* **THE TASK**: Reproduce the lines below with every occurrence of "icon" changed to "symbol" and nothing else altered. Leave the pictures out.

* **DATA TO USE**:

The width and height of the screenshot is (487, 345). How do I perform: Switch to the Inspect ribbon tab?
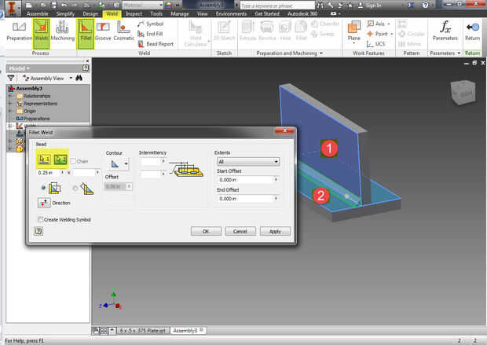(x=134, y=13)
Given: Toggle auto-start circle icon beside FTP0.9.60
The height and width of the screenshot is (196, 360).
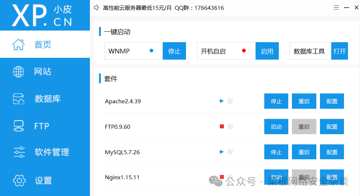Looking at the screenshot, I should coord(230,127).
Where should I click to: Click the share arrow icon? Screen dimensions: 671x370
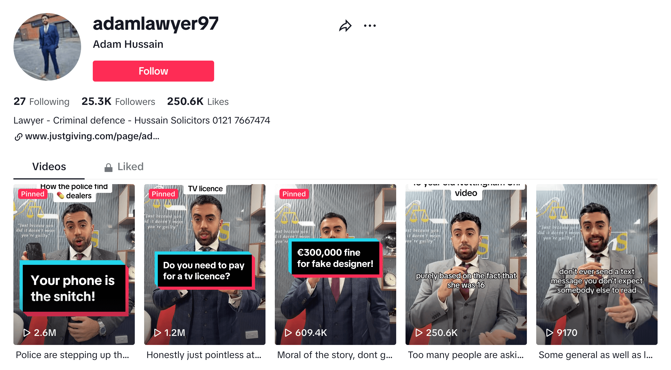pyautogui.click(x=345, y=26)
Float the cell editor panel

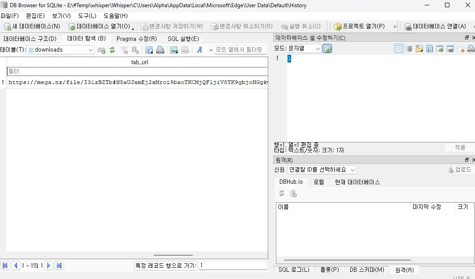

* **CORRECT RESULT**:
The width and height of the screenshot is (487, 345). How do I perform: Switch to the Inspect ribbon tab?
(x=134, y=13)
Given: Toggle auto-start circle symbol beside FTP0.9.60
The height and width of the screenshot is (196, 360).
Looking at the screenshot, I should coord(230,127).
Where should I click to: Click the share arrow symbol? Screen dimensions: 671x370
pyautogui.click(x=345, y=26)
Float the cell editor panel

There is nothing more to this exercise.